Job A:
From the edge locations table of contents, list every entry that begins with the word "What".

[BEGIN Passage]

Edge Locations — Interview¶

A question bank on edge locations / Points of Presence (PoPs) — the physical anchor of a CDN. Answers favor concrete mechanics and arithmetic (RTT, hit-ratio, PoP counts) over slogans. Work top to bottom; later questions assume the earlier mental model.

Table of Contents¶

Q1: What is a PoP / edge location?
Q2: Why does proximity reduce latency?
Q3: How does a user actually reach the nearest PoP?
Q4: Anycast vs GeoDNS — what breaks with each?
Q5: What is cache fragmentation across PoPs?
Q6: What is tiered caching + origin shield, and why does it raise hit-ratio?
Q7: Quantify the hit-ratio gain from a mid-tier.
Q8: What runs at the edge, and what should NOT?
Q9: What happens when a PoP fails?
Q10: Why isn't "more PoPs" always better?
Q11: Edge vs regional vs origin — how do you place a cache tier?
Q12: How does a PoP's internal cache stay coherent on purge?
Q13: How do you measure whether a PoP is doing its job?
Q14: Scenario — cut global latency for a read-heavy site.

[END Passage]
[BEGIN Given records]

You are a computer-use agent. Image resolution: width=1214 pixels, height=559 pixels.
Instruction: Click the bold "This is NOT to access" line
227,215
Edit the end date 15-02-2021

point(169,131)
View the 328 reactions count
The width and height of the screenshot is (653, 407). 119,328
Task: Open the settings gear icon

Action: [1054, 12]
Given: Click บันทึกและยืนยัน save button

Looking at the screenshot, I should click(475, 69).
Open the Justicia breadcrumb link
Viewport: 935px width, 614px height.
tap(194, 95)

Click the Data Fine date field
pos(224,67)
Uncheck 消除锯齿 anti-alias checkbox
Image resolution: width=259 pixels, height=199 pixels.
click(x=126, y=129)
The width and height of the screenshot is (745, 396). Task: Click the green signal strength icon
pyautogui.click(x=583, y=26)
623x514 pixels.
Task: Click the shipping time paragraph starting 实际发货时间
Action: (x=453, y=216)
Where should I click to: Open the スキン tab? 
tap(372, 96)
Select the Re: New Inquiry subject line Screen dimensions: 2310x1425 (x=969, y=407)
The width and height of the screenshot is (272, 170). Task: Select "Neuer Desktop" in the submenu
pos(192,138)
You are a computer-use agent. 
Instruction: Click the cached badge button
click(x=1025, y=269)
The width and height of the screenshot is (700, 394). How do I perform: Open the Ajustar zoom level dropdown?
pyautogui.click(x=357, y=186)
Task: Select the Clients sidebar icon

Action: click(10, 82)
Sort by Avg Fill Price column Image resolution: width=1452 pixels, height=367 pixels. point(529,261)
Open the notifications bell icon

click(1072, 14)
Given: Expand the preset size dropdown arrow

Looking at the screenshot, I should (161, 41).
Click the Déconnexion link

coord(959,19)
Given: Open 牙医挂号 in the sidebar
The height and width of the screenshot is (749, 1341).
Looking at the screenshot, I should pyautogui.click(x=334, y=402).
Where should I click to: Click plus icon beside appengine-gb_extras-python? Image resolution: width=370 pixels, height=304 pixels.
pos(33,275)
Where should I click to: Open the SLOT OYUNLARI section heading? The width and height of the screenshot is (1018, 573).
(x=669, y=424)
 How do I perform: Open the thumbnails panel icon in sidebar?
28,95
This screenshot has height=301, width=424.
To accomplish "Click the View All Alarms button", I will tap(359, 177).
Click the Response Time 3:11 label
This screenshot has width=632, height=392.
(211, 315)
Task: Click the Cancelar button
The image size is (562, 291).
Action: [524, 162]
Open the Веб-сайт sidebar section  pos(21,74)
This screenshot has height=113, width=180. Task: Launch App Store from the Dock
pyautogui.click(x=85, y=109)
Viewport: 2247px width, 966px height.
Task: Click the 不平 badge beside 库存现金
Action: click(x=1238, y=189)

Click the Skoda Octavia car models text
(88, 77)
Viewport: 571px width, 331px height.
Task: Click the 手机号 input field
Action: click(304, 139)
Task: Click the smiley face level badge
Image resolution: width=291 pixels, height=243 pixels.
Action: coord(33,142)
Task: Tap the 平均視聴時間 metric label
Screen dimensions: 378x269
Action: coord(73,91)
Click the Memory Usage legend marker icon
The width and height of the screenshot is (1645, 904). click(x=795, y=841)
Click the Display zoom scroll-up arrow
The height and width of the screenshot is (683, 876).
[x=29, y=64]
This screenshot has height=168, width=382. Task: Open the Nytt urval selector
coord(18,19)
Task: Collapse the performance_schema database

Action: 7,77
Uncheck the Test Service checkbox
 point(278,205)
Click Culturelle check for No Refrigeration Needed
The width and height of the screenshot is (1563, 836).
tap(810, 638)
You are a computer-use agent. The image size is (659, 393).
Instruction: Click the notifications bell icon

[END Given records]

Job B:
Lay out the records as a Markdown table with columns Row and Line, starting at the first line of the records and ending at the line that contains "tap(194, 95)". Include both of those lines and skip blank ones.

Exercise output A:
- Q1: What is a PoP / edge location?
- Q5: What is cache fragmentation across PoPs?
- Q6: What is tiered caching + origin shield, and why does it raise hit-ratio?
- Q8: What runs at the edge, and what should NOT?
- Q9: What happens when a PoP fails?

Exercise output B:
| Row | Line |
|---|---|
| 1 | You are a computer-use agent. Image resolution: width=1214 pixels, height=559 pixels. |
| 2 | Instruction: Click the bold "This is NOT to access" line |
| 3 | 227,215 |
| 4 | Edit the end date 15-02-2021 |
| 5 | point(169,131) |
| 6 | View the 328 reactions count |
| 7 | The width and height of the screenshot is (653, 407). 119,328 |
| 8 | Task: Open the settings gear icon |
| 9 | Action: [1054, 12] |
| 10 | Given: Click บันทึกและยืนยัน save button |
| 11 | Looking at the screenshot, I should click(475, 69). |
| 12 | Open the Justicia breadcrumb link |
| 13 | Viewport: 935px width, 614px height. |
| 14 | tap(194, 95) |